Lichanura orcutti - Northern Three-lined Boa
Considered harmless to humans.
Adults 17 - 44 inches long (43 - 112 cm) but generally under 36 inches. The largest Rosy Boa subspecies. Hatchlings are 10 - 14 inches long.
A heavy-bodied snake with smooth shiny scales and a blunt, but tapered tail. The head is only a little wider than the neck. Pupils are vertical.
The "roseofusca" pattern class typically has three poorly-defined irregular dark stripes, brown, reddish-brown, orange or rust in color, running lengthwise on the back and sides with a gray, olive-gray, bluish-gray or brownish ground color inbetween. Flecks of the stripe color are usually present in the ground color. Snakes with more contrasting even-edged stripes are associated with drier habitats.) The belly is predominantly dark - often bluish to bluish-gray with dark flecks.
The "gracia" pattern class typically has three well-defined dark stripes, tan, brick red, rose, or reddish-brown in color, running lengthwise on the back and sides with a gray, cream, tan, yellowish or whitish ground color inbetween. Flecks of the stripe color are rarely present in the ground color. Snakes with more contrasting even-edged stripes are associated with drier habitats. The belly is cream to grayish with dark flecks.

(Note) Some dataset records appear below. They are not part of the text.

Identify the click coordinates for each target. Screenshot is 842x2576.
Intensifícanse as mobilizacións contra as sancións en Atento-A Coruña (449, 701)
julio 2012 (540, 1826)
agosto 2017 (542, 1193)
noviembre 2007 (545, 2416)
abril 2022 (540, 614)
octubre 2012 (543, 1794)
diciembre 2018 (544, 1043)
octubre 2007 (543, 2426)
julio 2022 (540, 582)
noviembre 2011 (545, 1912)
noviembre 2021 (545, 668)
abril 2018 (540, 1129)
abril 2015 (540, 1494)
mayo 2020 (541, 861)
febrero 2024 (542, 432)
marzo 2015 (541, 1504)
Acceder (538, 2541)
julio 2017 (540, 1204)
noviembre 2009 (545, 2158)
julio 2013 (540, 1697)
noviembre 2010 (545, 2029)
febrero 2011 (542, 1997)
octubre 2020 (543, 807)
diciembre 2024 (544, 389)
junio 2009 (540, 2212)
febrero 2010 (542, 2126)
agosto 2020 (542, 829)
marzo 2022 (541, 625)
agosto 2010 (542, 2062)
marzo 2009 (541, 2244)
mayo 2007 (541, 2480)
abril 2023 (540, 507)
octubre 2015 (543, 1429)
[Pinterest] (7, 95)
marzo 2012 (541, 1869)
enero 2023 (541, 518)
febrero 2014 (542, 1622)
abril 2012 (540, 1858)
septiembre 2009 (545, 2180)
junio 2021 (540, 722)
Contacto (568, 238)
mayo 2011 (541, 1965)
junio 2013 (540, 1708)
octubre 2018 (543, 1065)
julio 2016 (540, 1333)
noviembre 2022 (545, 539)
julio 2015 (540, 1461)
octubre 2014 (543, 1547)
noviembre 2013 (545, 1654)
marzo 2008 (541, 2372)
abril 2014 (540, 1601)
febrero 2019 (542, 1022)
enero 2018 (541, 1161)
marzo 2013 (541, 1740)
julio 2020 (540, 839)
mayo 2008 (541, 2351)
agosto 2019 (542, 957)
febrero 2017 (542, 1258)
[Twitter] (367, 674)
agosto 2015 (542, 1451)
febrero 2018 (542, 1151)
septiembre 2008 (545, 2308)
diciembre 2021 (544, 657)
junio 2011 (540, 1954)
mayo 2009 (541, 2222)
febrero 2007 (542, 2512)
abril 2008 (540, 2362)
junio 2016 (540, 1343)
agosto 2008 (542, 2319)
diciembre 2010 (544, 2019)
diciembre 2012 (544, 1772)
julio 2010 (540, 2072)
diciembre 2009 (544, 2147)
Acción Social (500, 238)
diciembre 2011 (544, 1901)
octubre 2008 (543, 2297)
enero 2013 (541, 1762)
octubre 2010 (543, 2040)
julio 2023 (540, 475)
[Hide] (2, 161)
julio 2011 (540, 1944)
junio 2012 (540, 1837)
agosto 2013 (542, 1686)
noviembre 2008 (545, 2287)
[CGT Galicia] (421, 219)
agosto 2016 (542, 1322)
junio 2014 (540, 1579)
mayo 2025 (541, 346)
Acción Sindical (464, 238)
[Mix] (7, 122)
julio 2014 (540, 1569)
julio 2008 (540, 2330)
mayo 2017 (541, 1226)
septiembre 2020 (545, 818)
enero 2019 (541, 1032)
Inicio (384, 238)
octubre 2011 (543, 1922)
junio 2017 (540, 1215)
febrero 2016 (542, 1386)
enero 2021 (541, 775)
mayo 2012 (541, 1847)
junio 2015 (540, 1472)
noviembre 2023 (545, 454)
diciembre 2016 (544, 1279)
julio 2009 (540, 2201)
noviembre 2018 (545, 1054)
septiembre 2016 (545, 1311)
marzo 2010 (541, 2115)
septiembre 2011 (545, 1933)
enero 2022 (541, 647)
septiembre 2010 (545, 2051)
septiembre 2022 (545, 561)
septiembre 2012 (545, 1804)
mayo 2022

Males have small spurs on each side of the vent which are vestigial hind limbs.
Rosy boas of all subspecies have been common pet snakes for many years. Breeders have produced new color morphs and, in order to promote regional variations in appearance, they have also designated sometimes confusing locality-specific names such as Verbenia, Corn Springs, Whitewater, Pioneertown, Long Canyon, Mojave, San Gabriel, Lake Elsinore, Hemet, Unicolor, Anza-Borrego, Harquahala, Bagdad, Baja Cape, San Felipe, Catavina, and Bay of LA, among others.
Primarily active at dawn, dusk, and at night, rarely in daylight, but may be active in the morning, especially in cool weather. In the hottest and coldest months of the year, remains inactive in burrows or under surface debris. A good climber.
Sometimes rolls the body into a ball and hides the head when alarmed.
Eats rodents, small birds, lizards, small snakes, and amphibians. Kills prey by constriction.
Live-bearing; young are born October - November.
Occurs in southern California from San Diego County north into the Mojave Desert and east into the Sonoran Desert of California, but absent from the Imperial Valley and in part of extreme southern San Diego county (where snakes are a different species - Lichanura trivirgata.). In Arizona this species inhabits areas north of the Gila River, except for individuals inhabiting the Gila Mountains.
Inhabits arid scrublands, semi-arid shrublands, rocky shrublands, rocky deserts, canyons, and other rocky areas. Appears to be common in riparian areas, but does not require permanent water.
Rosy boa taxonomy can be confusing. The generic name Lichanura has been challenged, with some taxonomists placing the snake in the genus Charina, along with the Rubber Boas. The three traditional subspecies, gracia, roseofusca, and trivirgata, have also been challenged, with gracia and roseofusca placed into the subspecies myriolepis, and the Arizona populations into arizonense.
Since most Rosy Boas do not have the rosy ventral coloring which gives the snake its name, Robert Stebbins (Stebbins, 2003) has suggested using the common name Three Lined Boa, which was given the snake by the original describer (E. D. Cope, 1861.)